Tanrıkulu: "İşkenceye izin verene de lanet olsun"

CHP Diyarbakır Milletvekili Sezgin Tanrıkulu da gözaltındaki gençlerle ilgili izlenimlerini aktardı ve şöyle tepki gösterdi:

"Çağlayan Adliyesi'ne üç gün boyunca gittim ve gözaltından getirilen gençleri gördüm, avukatlarıyla görüştüm; kendi gözlemlerim ve kendi duygularım var.
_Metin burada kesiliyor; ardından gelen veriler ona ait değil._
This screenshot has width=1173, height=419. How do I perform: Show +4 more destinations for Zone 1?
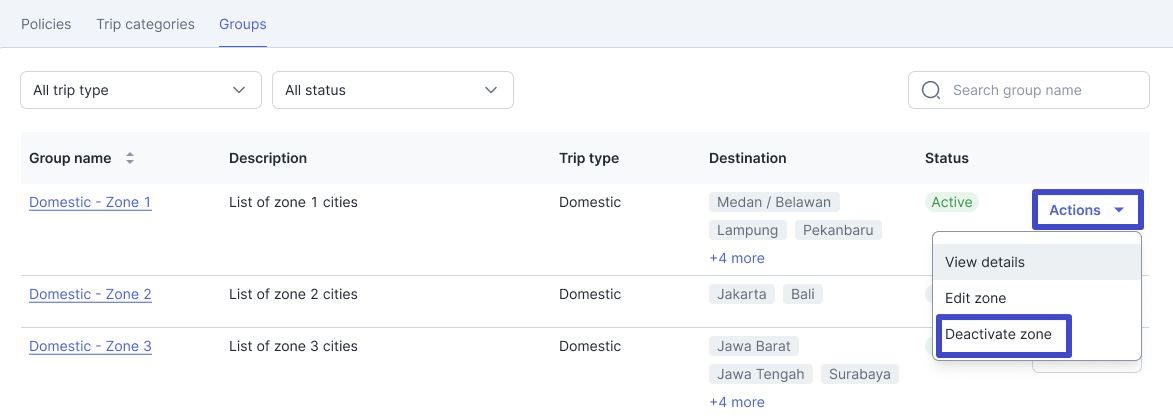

O tabloyu görünce arkamı döndüm, bir duvara uzaklaştım ve ağladım, bir milletvekili olarak, bir insan hakları savunucusu olarak ağladım ama hiçbirinizin umurunda değil, insanların ne yaşadığı da umurunuzda değil gerçekten. Benimle beraber birçok avukat arkadaş da orada ağladı, gördüklerinden ağladılar ama İçişleri Bakanınız, Adalet Bakanınız çıkmış 'Türkiye'de işkence yoktur, bunu söyleyenler haindir, vatan hainidir...'

Size okuyorum, 'Saçımdan çekildim -bir kız, bir genç kadın- yerde sürüklendim. Kelepçe takılmaya götürülürken 'Seni dövmeyeceğim, tamam.' deyip ambulansın arkasına götürdü. Sakallı, bıyıklı, renkli gözlü ve uzun boylu, 185-190 boylarında olan erkek polis 'Senin göğüslerin mi var?' diyerek göğüslerime dokundu, ben de o esnada altıma kaçırdım.' Bu, sözün bittiği yerdir. Biraz utanma olsa, biraz vicdan olsa biraz, bu kürsüde konuştuktan sonra Adalet Bakanı 'Böyle bir şey yoktur' demez, İçişleri Bakanı 'Böyle bir şey yoktur' demez, en azından şüpheyle bakar, en azından. İşkence, kötü muamele var dediğimizde en azından Bakan şu açıklamayı yapar: 'Bizde işkence olmaması için çaba gösteriyoruz, iktidarımızdan bu yana 'sıfır tolerans' dedik ama bir milletvekili bunu söylemişse tabii ki soruşturma açacağız, bakacağız, yapan varsa gereğini yapacağız.' Ne diyor? 'İşkence yoktur, söyleyenler vatan hainidir' diyor. Peki, işkence yapan ya da kötü muamele yapan, bunu yapan güvenlik görevlisi arkasına Bakanı almışsa bir daha yapar mı yapmaz mı? İşkenceye izin verene de lanet olsun gerçekten ya!"